When your brain wobbles
Every morning just after 8am we play the 1k minute – we put 60 seconds on the clock, arm ourselves with 10 questions and if someone answers them all correctly they win £1000.
On Wednesday morning we played with Steven in Beeston. He got off to a strong start knowing that it was Acacia Road that Eric aka Bananaman lived on, that Julia Roberts was the star of Pretty Woman and that it was true that ketchup was originally sold as a medicine. And then it all went wrong. His brain had a wobble and so when we asked him “what is the name of the coloured part of your eye” instead of ‘iris’ he quickly answered uterus. If my uterus is anywhere near my eye either the yoga is going incredibly well or (more likely) I need to book an urgent appointment with a gynaecologist! His answer really made us laugh.

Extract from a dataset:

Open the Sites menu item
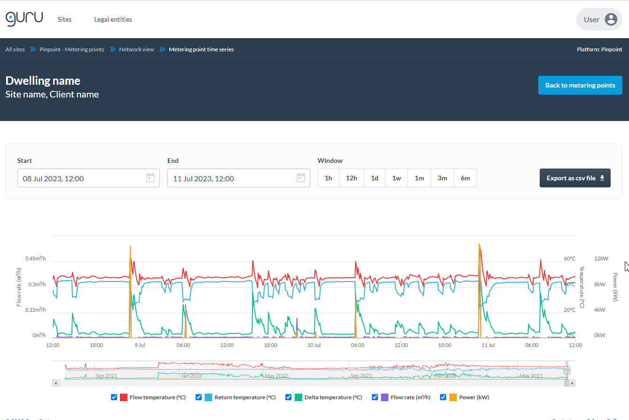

We’ve all been there, when your brain just disowns you and stitches you right up and you’re left asking yourself what on earth possessed you to say that. For me the one that sticks in my mind is the time I was doing biology and aged 13 our teacher Mr Farrant set a pop quiz. One of the questions was “what is another word for an individual animal plant or single-celled life form”. I knew that answer. I was terrible at biology and I took this as my moment to shine so at the top of my lungs I belted out “an orgasm sir”. I instantly knew my mistake and was mortified. Mr Farrant laughed so hard I was convinced he was about to have a heart attack. About 90 per cent of the comments in my school leavers book written three years later all contain the word organism.
Don’t yawn at a hippo...
Yawning at a hippo is not a good idea.
On honeymoon I noticed that if you yawned, they yawned back and their huge wide open gobs made a much better photo opportunity. Turns out they took it as a sign of aggression and the next thing I knew four of them were hurtling towards me and I was running for my life to get away.
Katie in Holbeck called to say she watched from an upstairs bedroom window one Easter morning as a child as a naughty squirrel stole the eggs left for her by the Easter bunny and Jackie in Seacroft once got chased by a camel when the circus came to Armley. Greg managed to have the last laugh though when a cheeky seagull stole his entire freshly cooked sausage. It tried to swallow it whole but it was so scalding hot that it then swooped down to the sea in a bid to gulp down a load of water. If you can’t enjoy your own sausage and chips then there’s no way a seagull can right?
Caroline Verdon is one half of the breakfast show on Radio Aire. You can hear Caroline and Ant between 6-10am every weekday morning.